The Oratory's Talk with Vint Cerf, Father of the Internet
The Oratory was honoured to welcome Vint Cerf, American Internet Pioneer, for a fascinating Oratory Windhover Society talk to the whole school on the 'Challenges of the Internet and AI' on Friday 4 October.
Vint Cerf is well known in the computing world as one of the ‘Fathers of the Internet’, having – alongside Robert Kahn – designed the TCP/IP protocol and architecture that brought the internet into being. He is a former Vice President of Google and the recipient of numerous awards, including the ACM Alan Turing Award, the U.S. National Medal of Technology and the Presidential Medal of Freedom. In 2012 he was appointed by President Obama to serve a six-year term on the National Science Board.

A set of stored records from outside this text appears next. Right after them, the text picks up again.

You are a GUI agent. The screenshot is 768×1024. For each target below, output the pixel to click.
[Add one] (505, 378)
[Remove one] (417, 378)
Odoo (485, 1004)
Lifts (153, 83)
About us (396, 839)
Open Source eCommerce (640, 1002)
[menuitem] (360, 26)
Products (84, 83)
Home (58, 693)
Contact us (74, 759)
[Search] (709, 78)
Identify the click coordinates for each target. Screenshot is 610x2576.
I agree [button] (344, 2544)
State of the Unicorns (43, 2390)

Vint began his talk by discussing society’s discomfort with the rapid advancement of technology, in particular AI, explaining how we have been in exactly the same position of fast technological change since at least as far back as 1895 with the discovery of radioactivity through to the advancement of electricity, Einstein’s destruction of Newtonian physics and the discovery of DNA. He explained how, back in 1895, Physics thought its job was more-or-less complete but we now understand that we know just 5% of how the universe works with 25% being Dark Matter and 70% Dark Energy. As a result, he suggested the best course for a student would be a career in Astrophysics as the chances of winning a Nobel prize is high!
Vint then spoke about his career in technology, born from the need to manage the resources of US military defence with a new command control system that would see technology shifting from wires to radio and satellite communication. With Robert Kahn, Vint developed ARPANET in 1969. This was the first wide-area packet-switched network with distributed control and the first computer network to implement the TCP/IP protocol stack – thus the technology for the technical foundation of the Internet was born. In 1989, this foundation enabled Tim Berners-Lee to invent a new layer known as the ‘World Wide Web’ with its own network protocols.
Using one of The Oratory’s Ex Umbris Learning Culture motivational quotes, “Data, data, data! I cannot make bricks without clay”, Vint explained how this quote from Sherlock Holmes, published in 1892, is still true to this day. Data is everything and without it, no algorithm can work. The challenge we have now is that with so much data, it has become hard to decipher the good data from the bad, posing risky consequences such as false medical analysis. Deciphering and managing data is what is needed to enable technology and AI to move forward. This need paves the way for new jobs such as ‘Prompt Engineer’ - just like the need for the new role of Webmaster of the 1990s - something Oratory students should perhaps consider when thinking about their own future career pathways.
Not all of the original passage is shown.